今件調査の「収入」は就業に伴う収入、年金、不動産賃貸収入、利息収入などの税引き後収入を意味し、土地・住宅、株式などの資産売却に伴う収入は含まれない。無収入世帯では他世帯の世話を受けているか、売却益などを利用しているなどが想定されるが、年収300万円未満世帯同様、金融資産を持たない世帯が多いことが分かる。

また世帯構成別に見ると、単身世帯は二人以上世帯と比べ、金融資産非保有率が高い。収入の面で辛い面が多い、あるいは必要性を感じにくい点が影響していると思われる。単身世帯では子供が(原則的に)居ない世帯となるため、子供のための資産蓄積の必要性が無いと考えれば道理は通る。



直近の2013年における金融資産保有世帯率の減少だが、年収・年齢の差異無く、ほとんどの属性で同時に起きており、これが特定属性(例えば低年収で物価上昇のため金融資産を持つ余裕が無くなった)のみの現象ではないことが確認できる。

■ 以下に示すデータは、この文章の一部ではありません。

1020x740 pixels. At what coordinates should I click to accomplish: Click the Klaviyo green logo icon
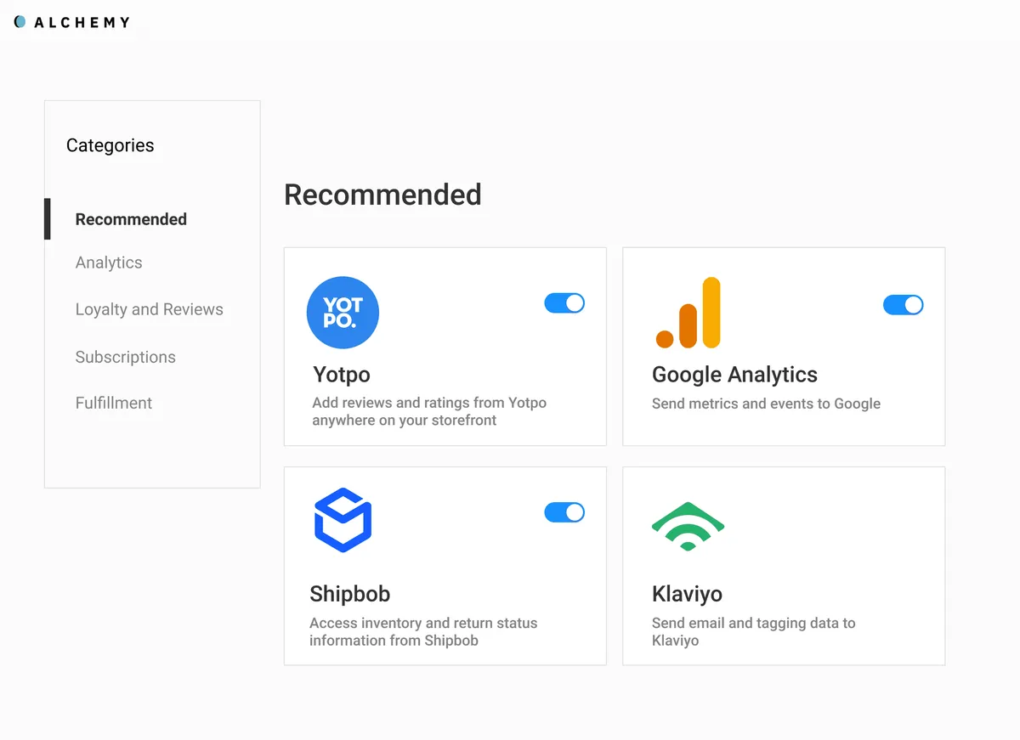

データを良く見ると、金融資産の定義部分に「金融資産には、土地・住宅等の実物資産は含まない」とある。将来の金銭に対する考え方として「不動産などの実物資産を含む遺産について、財産を残す子供がいないうえ、自分の人生を楽しみたいので、財産を使い切りたい」とする意見も多い。これらの結果から昨今の「金融資産の非保有率上昇」の一因として、「金融資産にカウントされない実物資産の増加」、あるいは「一時的にしか口座に留めておかない預貯金(自らのために使うつもり)の増加」という動きがあるのかもしれない。